(Activity): If a line in the entries contains the string "computer", include that line in your answer.

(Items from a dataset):
□ □ □ □ □ □ □

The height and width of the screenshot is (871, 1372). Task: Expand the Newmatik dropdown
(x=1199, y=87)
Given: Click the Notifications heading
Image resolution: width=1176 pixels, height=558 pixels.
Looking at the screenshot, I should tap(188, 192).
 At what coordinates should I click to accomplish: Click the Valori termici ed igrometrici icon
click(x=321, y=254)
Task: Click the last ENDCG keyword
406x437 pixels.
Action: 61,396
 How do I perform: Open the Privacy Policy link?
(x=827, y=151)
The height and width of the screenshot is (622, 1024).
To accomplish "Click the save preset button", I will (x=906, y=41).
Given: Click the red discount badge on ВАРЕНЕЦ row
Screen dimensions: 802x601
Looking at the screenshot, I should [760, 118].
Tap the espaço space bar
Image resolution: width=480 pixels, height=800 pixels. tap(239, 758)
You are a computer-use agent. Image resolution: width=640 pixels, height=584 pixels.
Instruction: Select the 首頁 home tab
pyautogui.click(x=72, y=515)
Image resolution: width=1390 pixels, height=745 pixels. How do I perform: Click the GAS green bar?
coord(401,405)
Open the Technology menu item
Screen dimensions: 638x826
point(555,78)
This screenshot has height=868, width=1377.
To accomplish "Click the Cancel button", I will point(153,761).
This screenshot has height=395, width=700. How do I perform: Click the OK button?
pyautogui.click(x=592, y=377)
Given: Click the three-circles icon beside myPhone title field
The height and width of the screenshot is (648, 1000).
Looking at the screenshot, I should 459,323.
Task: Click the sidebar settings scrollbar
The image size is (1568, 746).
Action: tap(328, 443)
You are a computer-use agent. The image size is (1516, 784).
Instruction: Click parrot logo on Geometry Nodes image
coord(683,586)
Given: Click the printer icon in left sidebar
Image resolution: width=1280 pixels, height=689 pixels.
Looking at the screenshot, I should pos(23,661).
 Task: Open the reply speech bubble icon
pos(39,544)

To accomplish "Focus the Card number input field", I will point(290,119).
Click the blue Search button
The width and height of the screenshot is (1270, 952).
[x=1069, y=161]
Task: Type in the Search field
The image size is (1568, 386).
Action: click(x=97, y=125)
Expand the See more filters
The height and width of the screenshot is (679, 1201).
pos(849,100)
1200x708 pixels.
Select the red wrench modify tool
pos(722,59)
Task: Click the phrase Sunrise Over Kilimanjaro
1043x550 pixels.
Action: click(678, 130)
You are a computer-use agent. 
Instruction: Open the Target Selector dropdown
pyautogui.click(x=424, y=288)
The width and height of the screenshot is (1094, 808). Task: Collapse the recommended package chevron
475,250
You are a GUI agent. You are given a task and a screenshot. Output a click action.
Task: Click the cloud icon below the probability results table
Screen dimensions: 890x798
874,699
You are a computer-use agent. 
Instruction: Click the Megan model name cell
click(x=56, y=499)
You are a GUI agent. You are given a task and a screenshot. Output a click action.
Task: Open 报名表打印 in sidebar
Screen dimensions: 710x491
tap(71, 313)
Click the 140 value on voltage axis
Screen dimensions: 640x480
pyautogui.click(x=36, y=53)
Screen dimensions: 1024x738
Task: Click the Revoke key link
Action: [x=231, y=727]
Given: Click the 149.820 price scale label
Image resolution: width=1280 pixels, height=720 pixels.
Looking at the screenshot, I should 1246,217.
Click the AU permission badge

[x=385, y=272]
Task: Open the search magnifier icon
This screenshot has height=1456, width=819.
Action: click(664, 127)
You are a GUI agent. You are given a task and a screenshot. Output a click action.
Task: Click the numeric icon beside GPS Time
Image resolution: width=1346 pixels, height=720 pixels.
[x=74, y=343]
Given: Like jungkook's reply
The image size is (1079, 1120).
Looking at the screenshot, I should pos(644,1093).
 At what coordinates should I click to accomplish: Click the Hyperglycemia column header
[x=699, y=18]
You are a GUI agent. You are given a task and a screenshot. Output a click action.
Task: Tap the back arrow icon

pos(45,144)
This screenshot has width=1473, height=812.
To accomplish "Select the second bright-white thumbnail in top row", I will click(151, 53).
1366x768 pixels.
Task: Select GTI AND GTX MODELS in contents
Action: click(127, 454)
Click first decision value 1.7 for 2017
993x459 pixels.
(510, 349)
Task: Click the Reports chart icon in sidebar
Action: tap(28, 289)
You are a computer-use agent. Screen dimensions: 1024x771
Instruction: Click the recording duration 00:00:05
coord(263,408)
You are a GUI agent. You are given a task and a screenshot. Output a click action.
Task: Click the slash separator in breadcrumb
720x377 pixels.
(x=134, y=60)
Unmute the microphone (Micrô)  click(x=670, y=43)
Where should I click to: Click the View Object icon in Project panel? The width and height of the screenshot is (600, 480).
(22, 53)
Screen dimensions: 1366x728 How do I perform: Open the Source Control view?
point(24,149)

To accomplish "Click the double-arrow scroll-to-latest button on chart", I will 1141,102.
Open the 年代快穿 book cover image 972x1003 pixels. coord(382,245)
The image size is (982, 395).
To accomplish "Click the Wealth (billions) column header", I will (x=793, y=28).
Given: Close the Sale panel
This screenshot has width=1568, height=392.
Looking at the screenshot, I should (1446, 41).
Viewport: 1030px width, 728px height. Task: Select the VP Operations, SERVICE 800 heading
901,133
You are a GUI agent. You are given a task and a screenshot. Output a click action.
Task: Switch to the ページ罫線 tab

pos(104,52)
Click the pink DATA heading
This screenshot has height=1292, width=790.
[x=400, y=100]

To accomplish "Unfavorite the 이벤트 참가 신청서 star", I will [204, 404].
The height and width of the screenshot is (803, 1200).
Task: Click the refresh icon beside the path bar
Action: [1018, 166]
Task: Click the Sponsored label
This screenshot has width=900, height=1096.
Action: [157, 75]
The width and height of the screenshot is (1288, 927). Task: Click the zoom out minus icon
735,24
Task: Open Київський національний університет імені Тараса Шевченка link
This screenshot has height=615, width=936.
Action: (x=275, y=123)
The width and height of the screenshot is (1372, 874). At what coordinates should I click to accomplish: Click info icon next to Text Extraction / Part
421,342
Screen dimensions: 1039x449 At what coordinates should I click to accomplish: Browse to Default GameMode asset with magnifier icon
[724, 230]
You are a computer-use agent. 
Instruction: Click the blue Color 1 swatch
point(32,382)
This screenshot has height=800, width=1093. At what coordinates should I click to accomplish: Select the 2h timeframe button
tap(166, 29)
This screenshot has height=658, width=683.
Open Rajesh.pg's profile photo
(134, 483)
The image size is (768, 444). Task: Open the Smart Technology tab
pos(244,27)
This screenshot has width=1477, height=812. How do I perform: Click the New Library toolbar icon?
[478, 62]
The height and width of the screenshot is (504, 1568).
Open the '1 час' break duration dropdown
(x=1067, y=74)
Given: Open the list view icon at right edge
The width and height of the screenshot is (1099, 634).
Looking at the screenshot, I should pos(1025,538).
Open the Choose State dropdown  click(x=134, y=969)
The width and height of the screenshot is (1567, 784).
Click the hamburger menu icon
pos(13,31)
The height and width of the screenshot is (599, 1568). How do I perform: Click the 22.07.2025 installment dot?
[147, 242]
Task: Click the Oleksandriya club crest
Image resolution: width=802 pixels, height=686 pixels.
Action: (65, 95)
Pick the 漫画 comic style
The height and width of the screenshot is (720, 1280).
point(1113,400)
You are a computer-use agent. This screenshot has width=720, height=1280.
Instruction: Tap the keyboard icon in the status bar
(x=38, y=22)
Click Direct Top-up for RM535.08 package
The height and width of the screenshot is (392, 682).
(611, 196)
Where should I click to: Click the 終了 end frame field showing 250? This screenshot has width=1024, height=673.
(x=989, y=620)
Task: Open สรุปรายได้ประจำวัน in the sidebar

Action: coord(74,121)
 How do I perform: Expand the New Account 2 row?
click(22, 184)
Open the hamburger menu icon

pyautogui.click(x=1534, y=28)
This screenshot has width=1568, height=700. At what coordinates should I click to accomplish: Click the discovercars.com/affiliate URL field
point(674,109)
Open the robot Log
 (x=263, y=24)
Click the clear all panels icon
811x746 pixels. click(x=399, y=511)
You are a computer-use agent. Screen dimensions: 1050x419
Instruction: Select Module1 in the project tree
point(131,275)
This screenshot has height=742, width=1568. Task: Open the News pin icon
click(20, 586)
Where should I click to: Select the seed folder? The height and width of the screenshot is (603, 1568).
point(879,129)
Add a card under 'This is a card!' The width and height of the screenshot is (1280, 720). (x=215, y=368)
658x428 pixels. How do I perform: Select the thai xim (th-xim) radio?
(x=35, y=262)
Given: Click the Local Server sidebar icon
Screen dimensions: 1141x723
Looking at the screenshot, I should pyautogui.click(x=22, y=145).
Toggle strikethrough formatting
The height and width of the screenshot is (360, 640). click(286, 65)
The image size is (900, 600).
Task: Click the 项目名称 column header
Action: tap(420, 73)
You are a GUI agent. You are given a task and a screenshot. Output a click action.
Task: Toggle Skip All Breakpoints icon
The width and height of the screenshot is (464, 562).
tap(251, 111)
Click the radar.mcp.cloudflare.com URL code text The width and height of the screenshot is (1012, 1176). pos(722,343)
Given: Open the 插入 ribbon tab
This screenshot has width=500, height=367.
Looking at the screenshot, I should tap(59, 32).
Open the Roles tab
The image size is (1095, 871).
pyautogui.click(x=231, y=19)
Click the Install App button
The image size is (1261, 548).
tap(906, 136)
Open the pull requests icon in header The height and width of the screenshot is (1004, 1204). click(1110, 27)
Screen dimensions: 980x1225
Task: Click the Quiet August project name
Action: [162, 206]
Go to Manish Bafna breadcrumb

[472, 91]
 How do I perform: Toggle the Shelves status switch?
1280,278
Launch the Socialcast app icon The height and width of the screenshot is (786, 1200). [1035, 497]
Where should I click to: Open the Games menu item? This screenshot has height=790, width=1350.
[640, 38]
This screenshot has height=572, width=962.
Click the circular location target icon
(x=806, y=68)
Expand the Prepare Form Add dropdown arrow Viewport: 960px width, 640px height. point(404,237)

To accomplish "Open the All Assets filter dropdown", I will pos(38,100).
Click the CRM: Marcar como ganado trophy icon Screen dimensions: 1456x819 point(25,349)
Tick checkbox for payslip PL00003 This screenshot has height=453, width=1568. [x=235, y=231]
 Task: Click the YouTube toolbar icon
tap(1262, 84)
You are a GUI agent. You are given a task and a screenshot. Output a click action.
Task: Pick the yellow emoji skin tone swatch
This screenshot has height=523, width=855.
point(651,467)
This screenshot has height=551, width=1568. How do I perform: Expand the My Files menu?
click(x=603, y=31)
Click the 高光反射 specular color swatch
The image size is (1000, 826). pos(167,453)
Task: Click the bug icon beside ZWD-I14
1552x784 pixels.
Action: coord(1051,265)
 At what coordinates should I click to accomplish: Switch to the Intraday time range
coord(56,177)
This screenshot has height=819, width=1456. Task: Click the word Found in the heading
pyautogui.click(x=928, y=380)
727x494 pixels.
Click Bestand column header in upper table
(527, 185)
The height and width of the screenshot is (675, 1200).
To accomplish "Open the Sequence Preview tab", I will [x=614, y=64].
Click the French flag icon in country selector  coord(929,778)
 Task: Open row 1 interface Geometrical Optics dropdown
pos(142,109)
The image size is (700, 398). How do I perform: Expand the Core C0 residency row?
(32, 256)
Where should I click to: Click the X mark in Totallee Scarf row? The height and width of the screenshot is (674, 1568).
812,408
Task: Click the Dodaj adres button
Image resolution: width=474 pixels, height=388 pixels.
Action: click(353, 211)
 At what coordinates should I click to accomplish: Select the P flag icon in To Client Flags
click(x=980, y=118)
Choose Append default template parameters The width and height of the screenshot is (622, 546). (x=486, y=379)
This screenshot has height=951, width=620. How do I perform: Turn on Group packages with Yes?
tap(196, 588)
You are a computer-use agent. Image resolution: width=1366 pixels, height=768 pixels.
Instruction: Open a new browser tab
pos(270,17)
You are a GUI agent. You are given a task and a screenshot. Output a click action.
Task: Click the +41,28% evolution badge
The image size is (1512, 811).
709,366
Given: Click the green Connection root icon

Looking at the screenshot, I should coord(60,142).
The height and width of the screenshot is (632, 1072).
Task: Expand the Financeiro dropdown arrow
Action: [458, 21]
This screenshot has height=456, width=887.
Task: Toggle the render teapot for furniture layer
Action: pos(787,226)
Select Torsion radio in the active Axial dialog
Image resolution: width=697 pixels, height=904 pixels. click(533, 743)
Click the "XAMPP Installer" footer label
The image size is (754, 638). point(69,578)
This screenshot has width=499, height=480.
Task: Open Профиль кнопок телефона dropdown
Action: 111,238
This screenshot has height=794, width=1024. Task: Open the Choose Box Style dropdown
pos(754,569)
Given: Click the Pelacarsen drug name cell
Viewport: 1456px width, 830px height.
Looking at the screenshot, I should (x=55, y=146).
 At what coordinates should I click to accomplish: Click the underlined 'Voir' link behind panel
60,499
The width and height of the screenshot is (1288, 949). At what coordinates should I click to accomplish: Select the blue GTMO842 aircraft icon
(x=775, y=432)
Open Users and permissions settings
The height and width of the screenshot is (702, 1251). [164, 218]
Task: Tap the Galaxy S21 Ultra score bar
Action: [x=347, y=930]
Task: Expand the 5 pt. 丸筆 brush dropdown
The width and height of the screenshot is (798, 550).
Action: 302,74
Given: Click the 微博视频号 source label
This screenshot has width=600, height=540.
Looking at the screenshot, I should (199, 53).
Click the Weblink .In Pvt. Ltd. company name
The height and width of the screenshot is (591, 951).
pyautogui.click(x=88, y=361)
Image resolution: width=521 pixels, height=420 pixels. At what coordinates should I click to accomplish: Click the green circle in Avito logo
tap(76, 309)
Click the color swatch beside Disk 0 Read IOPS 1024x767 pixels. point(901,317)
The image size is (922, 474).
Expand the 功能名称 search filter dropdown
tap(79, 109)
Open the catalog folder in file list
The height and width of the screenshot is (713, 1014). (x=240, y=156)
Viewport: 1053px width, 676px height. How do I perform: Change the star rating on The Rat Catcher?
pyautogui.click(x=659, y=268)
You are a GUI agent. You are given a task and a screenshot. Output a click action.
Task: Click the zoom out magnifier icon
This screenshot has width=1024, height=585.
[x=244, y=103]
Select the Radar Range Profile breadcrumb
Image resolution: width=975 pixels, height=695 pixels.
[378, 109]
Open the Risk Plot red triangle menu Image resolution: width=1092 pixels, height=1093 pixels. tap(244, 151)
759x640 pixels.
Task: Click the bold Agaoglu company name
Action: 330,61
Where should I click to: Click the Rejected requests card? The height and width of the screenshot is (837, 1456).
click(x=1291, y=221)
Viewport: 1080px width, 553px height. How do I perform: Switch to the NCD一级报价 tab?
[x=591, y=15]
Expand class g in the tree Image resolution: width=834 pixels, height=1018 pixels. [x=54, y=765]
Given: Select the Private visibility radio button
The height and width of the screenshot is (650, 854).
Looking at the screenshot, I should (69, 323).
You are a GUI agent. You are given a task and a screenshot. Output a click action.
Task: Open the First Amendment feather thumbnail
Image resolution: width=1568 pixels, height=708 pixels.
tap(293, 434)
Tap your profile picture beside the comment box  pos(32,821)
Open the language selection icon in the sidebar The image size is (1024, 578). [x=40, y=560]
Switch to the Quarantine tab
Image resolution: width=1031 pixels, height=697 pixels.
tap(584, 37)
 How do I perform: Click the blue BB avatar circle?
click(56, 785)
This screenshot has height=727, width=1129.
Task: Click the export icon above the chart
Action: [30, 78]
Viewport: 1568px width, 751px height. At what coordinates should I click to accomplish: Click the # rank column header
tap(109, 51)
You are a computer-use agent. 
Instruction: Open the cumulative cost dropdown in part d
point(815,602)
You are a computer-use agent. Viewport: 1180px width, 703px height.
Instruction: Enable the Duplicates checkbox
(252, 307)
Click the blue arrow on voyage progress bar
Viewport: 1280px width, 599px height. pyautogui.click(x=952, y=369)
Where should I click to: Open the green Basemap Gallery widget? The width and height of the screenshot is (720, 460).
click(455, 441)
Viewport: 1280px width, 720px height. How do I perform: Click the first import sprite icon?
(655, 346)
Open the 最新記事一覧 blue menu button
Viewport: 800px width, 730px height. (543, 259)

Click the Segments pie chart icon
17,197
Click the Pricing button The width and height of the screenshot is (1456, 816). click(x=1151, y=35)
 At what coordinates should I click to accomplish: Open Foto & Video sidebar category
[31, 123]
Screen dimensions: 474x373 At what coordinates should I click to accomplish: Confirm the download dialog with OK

□ □ □ □ □ □ □

(Answer box):
You are a computer-use agent. Image resolution: width=640 pixels, height=584 pixels.
You are a computer-use agent. The image size is (1516, 784).
You are a computer-use agent. 
You are a computer-use agent. 
You are a computer-use agent. Screen dimensions: 1024x771
You are a computer-use agent. 
You are a computer-use agent. This screenshot has width=720, height=1280.
You are a computer-use agent. Screen dimensions: 1050x419
You are a computer-use agent. Image resolution: width=1366 pixels, height=768 pixels.
You are a computer-use agent. 
You are a computer-use agent. Viewport: 1180px width, 703px height.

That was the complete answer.